Sometimes you tear through a book in one day; other times, it takes years. Either way, it could end up as one of your favorites. I read the first four stories in I Sailed With Magellan several years ago. I got sidetracked, most likely by college, and never finished it--although I enjoyed it. At the time, I probably would've rated it like 3.5. More importantly, though, I just forgot about it; and when I saw it on my shelf, I didn't feel the slightest urge to pick it up and read it.

Then, last month, I specifically wanted to finish one of the many books on my shelf that I'd abandoned. I tried to pick up Magellan right where I left off. I read about one page of "Wild Orchids" before I was intrigued enough that I knew I had to start over. By the time I was halfway through "Breasts", I already considered Magellan among my favorite books ever.

By stringing together twenty years of the life of a character who is obviously deeply personal to him, Dybek lays himself bare through Perry Katzek. Dybek lets us dream alongside Perry in the early years of life where anything is possible; and then thrusts him into the vastly eventful years of high school with its adventures and ambition, yet constant sexual frustration; and then beyond, to the acceptance of a disappointing "real" world.

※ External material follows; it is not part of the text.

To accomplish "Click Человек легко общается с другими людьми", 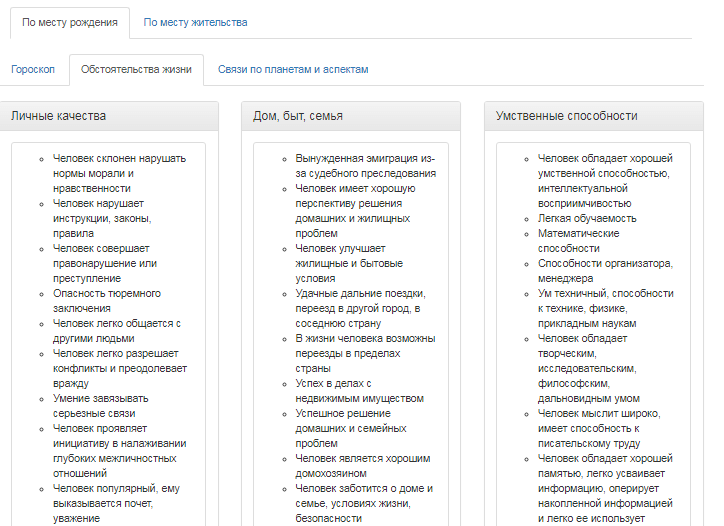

Dybek's Polish ancestry and the city of Chicago are central to I Sailed With Magellan. Not only am I not familiar with Polish culture, but I haven't even been to Chicago. There were a TON of references to these two things that probably would have made the book even better for me. However, this never got in the way of understanding Magellan. Dybek is interested not in telling his life story through fiction, but in using his experiences and background to write about imagination at its most glorious, and disappointment at its most heartbreaking.

I'm tempted to write a review for each story in this book. "Breasts" is epic; I'd call it literary magic. It's that kind of story that is just as likely to annoy a reader as it is to blow them away. I would say the same about the whole book, but two other stories in particular were amazing to me. Dybek's wandering style is already a huge influence to me. When I start to daydream and wish I was a writer or film director (which is often), I think of creating something similar to what Dybek did with this book.

There are no bad stories in this collection. Great literature is subjective, of course, but I feel lucky to have found a book that I love so much; and I also feel kind of silly for not realizing it when I tried reading it before. I'd recommend I Sailed With Magellan to anybody who likes to read. And if they read it and don't like it, I will never speak to them again. Well, I guess that's a little severe. But I will seriously be really really mad at them and possibly never forgive them.